EXERCISE REQUIREMENTS – After locating "This screenshot has width=530, height=941.", return its line and all lines that follow through the end of the listing below, exactly; leave out pictures.

SUPPLIED DATA –

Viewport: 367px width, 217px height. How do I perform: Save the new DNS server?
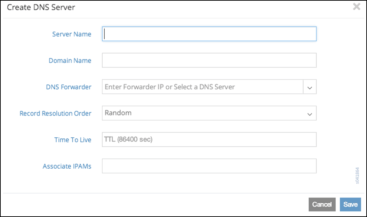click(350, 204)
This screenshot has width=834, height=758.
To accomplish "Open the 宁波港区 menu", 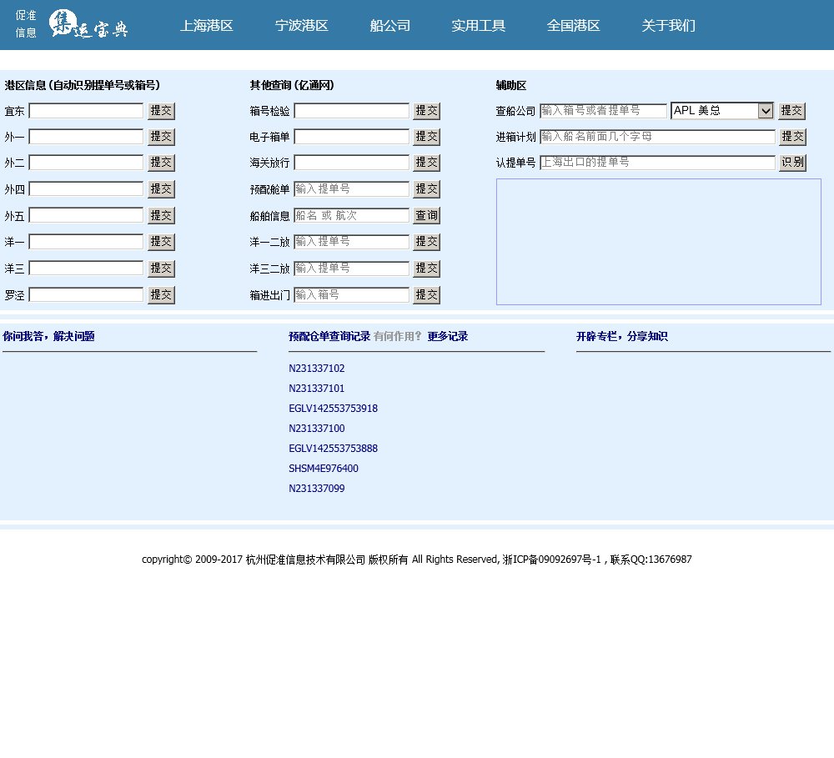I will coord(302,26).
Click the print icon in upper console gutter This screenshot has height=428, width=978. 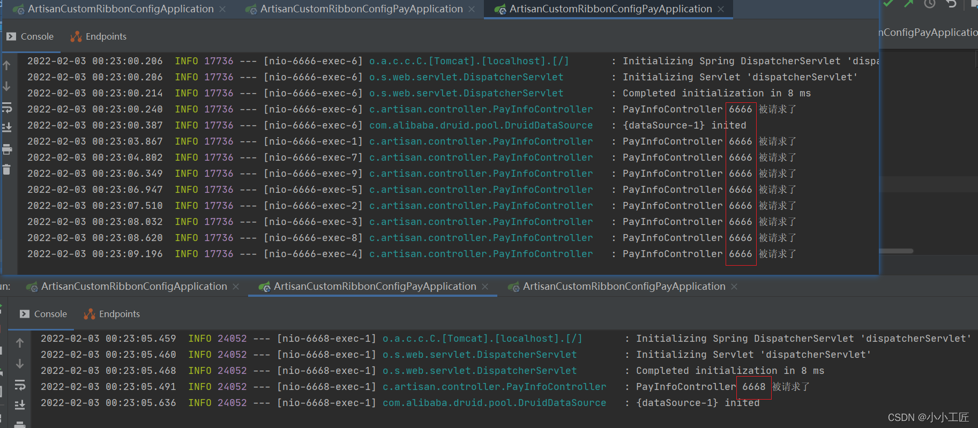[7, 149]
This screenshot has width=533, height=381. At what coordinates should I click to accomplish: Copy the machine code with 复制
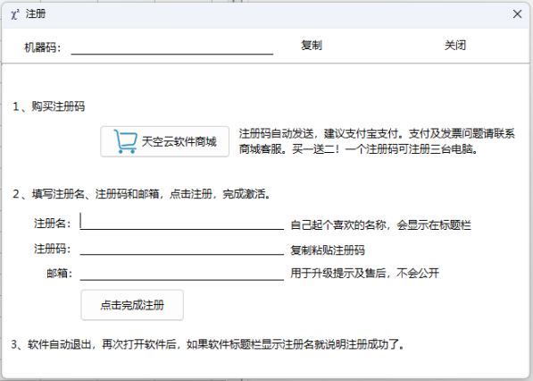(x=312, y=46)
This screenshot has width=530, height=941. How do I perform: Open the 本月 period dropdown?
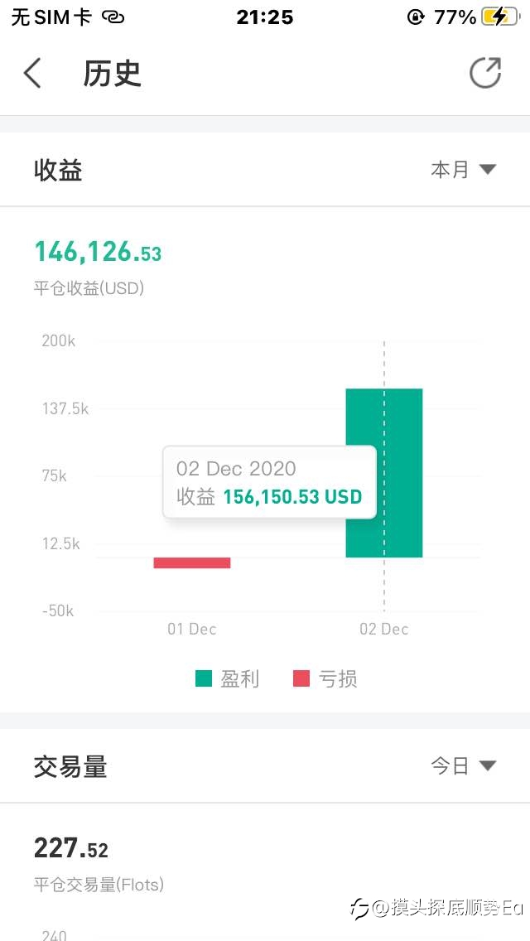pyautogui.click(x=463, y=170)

RESULT FOR THIS EXERCISE –
This screenshot has width=530, height=941. How do I perform: Open the 本月 period dropdown?
pyautogui.click(x=463, y=170)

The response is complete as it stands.